## Task
Copy out each of the records below word for word, with the pictures left out of your answer.

Extracted data entries:
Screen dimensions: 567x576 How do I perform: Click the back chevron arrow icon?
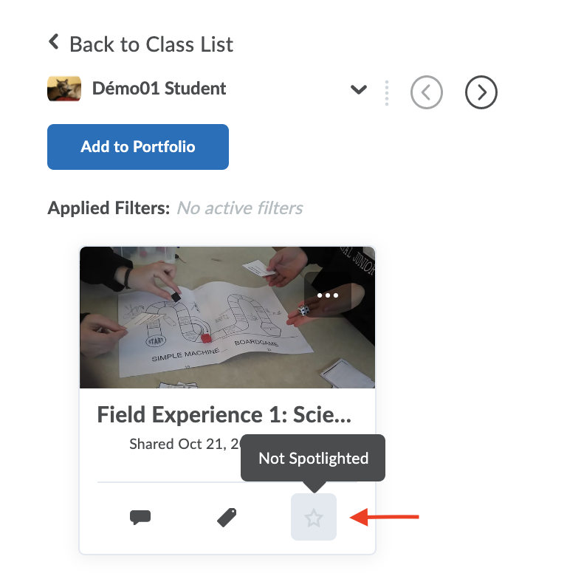53,42
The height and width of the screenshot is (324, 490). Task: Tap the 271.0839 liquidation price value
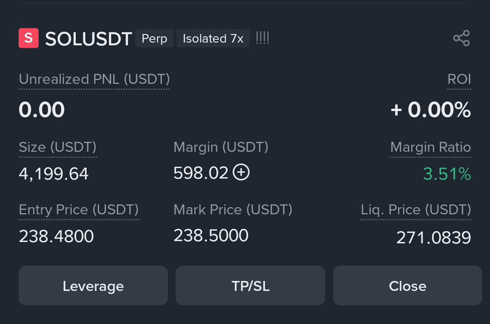click(x=433, y=237)
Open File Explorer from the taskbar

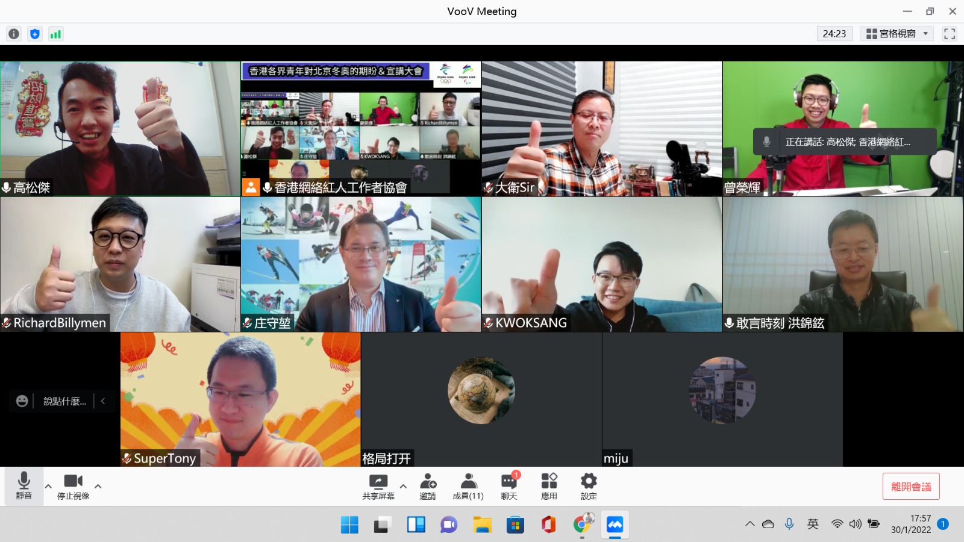[x=481, y=525]
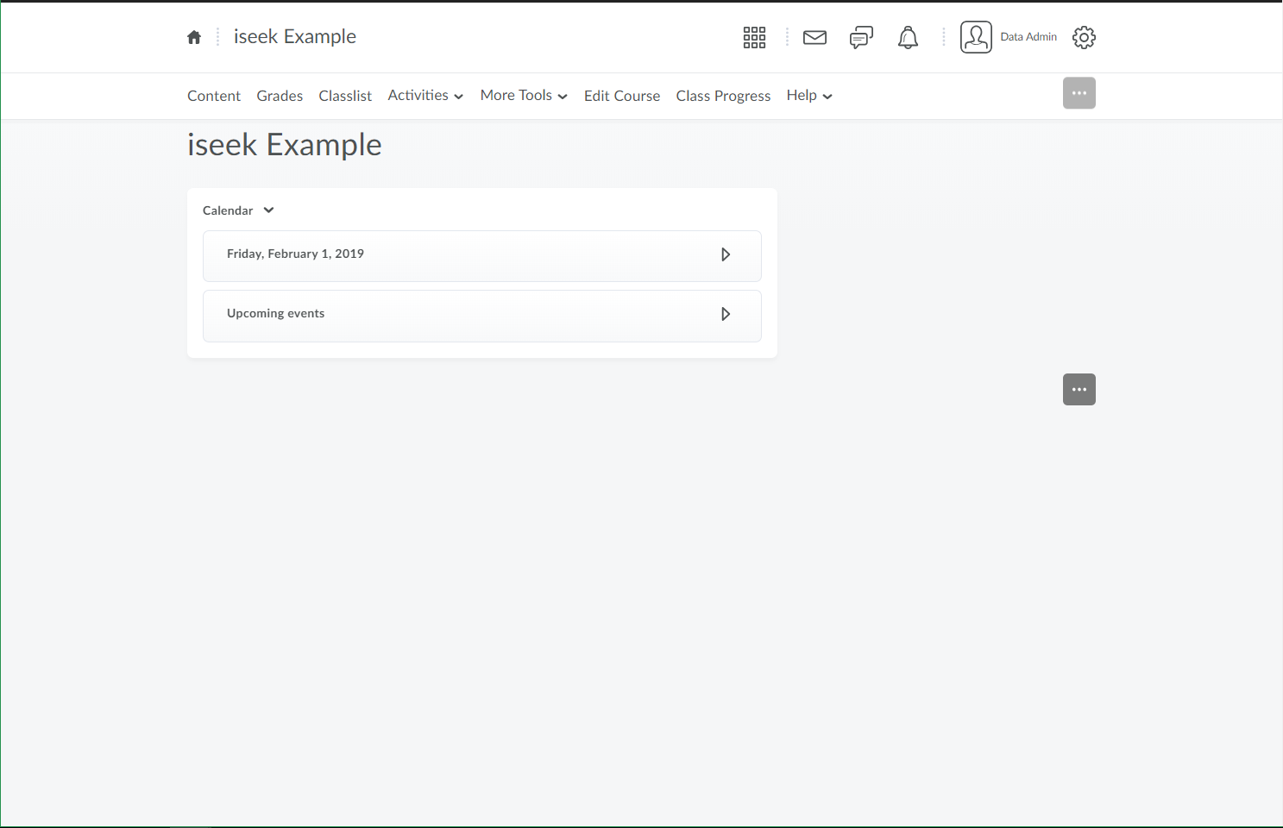The width and height of the screenshot is (1283, 828).
Task: Expand the Upcoming events section
Action: click(725, 314)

## Response
Screen dimensions: 567x576 How do I perform: Click the back chevron arrow icon?
53,42
The height and width of the screenshot is (324, 490). Task: Tap the 271.0839 liquidation price value
click(x=433, y=237)
Open File Explorer from the taskbar

[x=481, y=525]
The width and height of the screenshot is (1283, 828).
Task: Expand the Upcoming events section
Action: click(725, 314)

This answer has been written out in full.